Das Amtsgericht Charlottenburg hat am Freitag die Einstweilige Verfügung gegen Wikipedia aufgehoben. Das Berliner Gericht entschied, dass das freie InternetLexikon weiterhin den vollen Namen des 1998 unter mysteriösen Umständen zu Tode gekommenen Berliner Hackers „Tron“ nennen darf.

Das Amtsgericht Charlottenburg hat am Freitag die Einstweilige Verfügung gegen Wikipedia aufgehoben. Das Berliner Gericht entschied, dass das freie InternetLexikon weiterhin den vollen Namen des 1998 unter mysteriösen Umständen zu Tode gekommenen Berliner Hackers „Tron“ nennen darf. Zugleich ist es dem deutschen Wikipedia-Verein wieder in vollem Umfang gestattet, direkt auf das in den USA liegende Internetangebot mit den deutschen Inhalten von Wikipedia zu verlinken. Die Einstweilige Verfügung war von den Eltern von Boris F. beantragt worden, die durch die Nennung des vollen Namens die Persönlichkeitsrechte des Computerexperten geschädigt sahen.

Der Anwalt des deutschen Wikipedia-Vereins, Thorsten Feldmann, bewertet das Urteil „als Sieg ohne Wenn und Aber“. „Wir fühlen uns voll bestätigt“, sagte der Jurist dem Tagesspiegel. Friedrich Kurz, der Anwalt der Eltern, hält das Urteil hingegen für „willkürlich und greifbar gesetzeswidrig“. „Wir werden auf alle Fälle in Berufung gehen“, erklärte er nach der Verhandlung der Agentur AP und deutete an, notfalls vor dem Europäischen Gerichtshof für Menschenrechte zu klagen.

Die Eltern des im Alter von 26 Jahren gestorbenen Hackers, der sich nach den Erkenntnissen der Berliner Staatsanwaltschaft 1998 in einem Berliner Park selbst erhängt hat, hatten die Einstweilige Verfügung Mitte Januar erwirkt.

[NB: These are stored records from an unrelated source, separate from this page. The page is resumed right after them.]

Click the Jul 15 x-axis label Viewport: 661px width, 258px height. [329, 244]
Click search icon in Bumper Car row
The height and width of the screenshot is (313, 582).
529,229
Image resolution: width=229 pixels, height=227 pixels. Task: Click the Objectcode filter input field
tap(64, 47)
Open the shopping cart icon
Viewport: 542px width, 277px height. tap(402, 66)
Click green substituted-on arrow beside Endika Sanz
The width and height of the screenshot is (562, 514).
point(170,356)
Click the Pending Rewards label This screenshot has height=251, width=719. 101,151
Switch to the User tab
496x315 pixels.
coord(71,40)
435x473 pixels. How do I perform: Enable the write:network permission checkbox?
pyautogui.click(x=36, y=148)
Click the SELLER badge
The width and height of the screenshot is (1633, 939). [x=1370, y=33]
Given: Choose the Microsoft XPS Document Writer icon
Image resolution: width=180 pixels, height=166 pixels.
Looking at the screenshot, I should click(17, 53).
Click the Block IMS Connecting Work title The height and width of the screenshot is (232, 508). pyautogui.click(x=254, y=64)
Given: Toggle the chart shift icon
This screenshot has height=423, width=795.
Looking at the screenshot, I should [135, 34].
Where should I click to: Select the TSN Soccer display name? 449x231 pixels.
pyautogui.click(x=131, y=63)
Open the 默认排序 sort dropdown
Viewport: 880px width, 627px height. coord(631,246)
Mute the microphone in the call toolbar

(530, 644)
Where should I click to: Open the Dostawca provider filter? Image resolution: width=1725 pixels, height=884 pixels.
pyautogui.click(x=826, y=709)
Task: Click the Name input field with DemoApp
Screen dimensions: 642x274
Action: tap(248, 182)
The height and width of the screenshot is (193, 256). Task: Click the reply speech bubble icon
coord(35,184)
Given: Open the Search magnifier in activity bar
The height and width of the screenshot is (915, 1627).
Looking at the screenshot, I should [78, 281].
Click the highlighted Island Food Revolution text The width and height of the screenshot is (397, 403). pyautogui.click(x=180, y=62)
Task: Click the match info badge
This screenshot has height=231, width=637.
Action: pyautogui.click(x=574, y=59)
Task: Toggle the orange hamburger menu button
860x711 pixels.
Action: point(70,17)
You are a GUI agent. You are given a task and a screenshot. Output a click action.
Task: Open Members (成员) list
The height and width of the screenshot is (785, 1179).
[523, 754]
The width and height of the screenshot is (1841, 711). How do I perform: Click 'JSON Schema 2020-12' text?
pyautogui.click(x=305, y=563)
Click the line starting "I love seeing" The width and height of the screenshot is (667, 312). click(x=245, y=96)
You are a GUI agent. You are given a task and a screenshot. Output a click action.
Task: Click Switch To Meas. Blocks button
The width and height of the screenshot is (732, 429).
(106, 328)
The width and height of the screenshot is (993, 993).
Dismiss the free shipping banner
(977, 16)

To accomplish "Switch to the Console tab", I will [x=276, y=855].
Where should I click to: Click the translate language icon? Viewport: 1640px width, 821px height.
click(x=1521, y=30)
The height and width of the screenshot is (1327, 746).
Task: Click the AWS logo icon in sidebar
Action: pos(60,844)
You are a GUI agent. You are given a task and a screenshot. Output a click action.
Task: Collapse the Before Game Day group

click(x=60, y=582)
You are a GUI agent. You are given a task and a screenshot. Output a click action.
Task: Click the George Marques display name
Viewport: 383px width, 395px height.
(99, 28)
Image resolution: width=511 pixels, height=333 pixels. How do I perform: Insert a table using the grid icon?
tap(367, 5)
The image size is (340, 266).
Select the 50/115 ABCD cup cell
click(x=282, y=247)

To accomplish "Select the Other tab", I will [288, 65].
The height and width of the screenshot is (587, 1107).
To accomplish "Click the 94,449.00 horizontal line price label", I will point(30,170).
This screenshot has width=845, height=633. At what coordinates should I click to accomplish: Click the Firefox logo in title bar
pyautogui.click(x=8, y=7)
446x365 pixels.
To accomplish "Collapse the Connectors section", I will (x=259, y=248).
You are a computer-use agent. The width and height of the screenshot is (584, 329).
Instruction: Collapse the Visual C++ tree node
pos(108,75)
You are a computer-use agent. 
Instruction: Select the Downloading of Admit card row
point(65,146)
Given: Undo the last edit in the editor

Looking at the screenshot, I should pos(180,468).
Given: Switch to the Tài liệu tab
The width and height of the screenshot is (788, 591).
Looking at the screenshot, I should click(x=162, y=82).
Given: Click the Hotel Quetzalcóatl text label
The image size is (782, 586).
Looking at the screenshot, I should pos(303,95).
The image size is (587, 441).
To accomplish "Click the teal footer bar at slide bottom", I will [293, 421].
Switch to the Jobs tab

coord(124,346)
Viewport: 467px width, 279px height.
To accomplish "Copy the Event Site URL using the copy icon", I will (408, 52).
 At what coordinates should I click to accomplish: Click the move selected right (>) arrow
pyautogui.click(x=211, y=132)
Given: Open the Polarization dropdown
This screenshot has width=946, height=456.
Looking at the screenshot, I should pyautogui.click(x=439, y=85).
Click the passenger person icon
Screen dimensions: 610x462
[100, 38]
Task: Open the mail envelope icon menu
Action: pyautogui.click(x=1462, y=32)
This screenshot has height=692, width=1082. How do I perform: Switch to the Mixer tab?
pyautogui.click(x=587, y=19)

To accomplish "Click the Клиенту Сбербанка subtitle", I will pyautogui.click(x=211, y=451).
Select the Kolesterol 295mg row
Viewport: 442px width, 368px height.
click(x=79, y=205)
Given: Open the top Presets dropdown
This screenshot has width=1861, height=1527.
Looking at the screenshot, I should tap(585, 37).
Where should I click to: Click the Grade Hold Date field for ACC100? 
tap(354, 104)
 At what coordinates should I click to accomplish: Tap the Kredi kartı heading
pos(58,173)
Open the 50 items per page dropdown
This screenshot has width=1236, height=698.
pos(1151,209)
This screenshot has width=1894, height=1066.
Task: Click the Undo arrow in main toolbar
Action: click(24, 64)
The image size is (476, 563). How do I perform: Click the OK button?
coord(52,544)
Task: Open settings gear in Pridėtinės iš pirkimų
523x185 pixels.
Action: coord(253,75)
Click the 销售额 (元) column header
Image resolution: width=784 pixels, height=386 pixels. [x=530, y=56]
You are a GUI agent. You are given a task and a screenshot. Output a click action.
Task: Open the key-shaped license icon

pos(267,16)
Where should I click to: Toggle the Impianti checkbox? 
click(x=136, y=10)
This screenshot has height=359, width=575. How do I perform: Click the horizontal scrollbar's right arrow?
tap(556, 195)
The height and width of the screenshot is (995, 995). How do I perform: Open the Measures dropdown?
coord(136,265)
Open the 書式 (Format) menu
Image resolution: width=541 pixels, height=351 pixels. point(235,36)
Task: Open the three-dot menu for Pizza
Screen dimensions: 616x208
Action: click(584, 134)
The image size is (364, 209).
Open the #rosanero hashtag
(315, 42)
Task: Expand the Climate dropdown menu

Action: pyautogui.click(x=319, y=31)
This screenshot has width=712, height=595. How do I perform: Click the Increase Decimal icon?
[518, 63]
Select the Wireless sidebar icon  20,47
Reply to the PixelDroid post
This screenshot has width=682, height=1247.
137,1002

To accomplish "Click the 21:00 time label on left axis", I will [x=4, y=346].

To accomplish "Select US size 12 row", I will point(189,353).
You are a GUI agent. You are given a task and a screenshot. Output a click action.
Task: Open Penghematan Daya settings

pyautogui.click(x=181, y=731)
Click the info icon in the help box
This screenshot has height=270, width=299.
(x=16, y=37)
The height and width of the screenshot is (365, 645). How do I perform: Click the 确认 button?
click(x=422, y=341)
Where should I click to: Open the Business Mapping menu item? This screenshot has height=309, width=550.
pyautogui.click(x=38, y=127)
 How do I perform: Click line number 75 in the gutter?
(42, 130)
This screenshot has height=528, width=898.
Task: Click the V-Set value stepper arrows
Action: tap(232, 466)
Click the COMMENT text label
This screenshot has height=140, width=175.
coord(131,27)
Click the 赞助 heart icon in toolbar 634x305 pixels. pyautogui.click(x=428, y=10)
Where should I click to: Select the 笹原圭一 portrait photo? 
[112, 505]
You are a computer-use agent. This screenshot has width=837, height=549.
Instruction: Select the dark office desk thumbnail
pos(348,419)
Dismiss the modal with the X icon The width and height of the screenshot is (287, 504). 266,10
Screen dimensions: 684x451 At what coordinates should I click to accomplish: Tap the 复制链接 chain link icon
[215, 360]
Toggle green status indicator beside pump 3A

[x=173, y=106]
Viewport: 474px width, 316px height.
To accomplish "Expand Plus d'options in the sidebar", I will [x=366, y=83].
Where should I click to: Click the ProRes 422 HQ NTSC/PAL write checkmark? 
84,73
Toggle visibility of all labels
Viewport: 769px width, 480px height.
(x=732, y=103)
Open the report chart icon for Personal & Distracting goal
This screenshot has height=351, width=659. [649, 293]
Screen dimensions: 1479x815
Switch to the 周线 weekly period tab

Das Gericht untersagte dem Verein darauf die Weiterleitung der Internetadresse www.wikipedia.de auf die deutschsprachigen Inhalte, die von der Wikipedia Foundation in St. Petersburg in den USA über die Adresse de.wikipedia.org bereit gestellt werden. Nach juristischen Protesten hob das Amtsgericht Charlottenburg diese Sperre nach einigen Tagen wegen Unverhältnismäßigkeit jedoch wieder auf.

Die Eltern hatten eine Verletzung der „postmortalen Persönlichkeitsrechte“ ihres Sohnes beklagt. Dieses Recht soll Verstorbene vor unwahren Behauptungen, Herabsetzungen und Erniedrigungen sowie groben Entstellungen seines Lebensbildes und seiner Lebensleistung schützen. Dagegen habe der Wikipedia-Beitrag zu Tron nicht verstoßen, so das Gericht.

Unabhängig vom Fall Tron, über den die deutschen Wikipedia-Autoren ein halbes Jahr diskutiert haben, will der deutsche Verein nun einen Informations- Codex erarbeiten.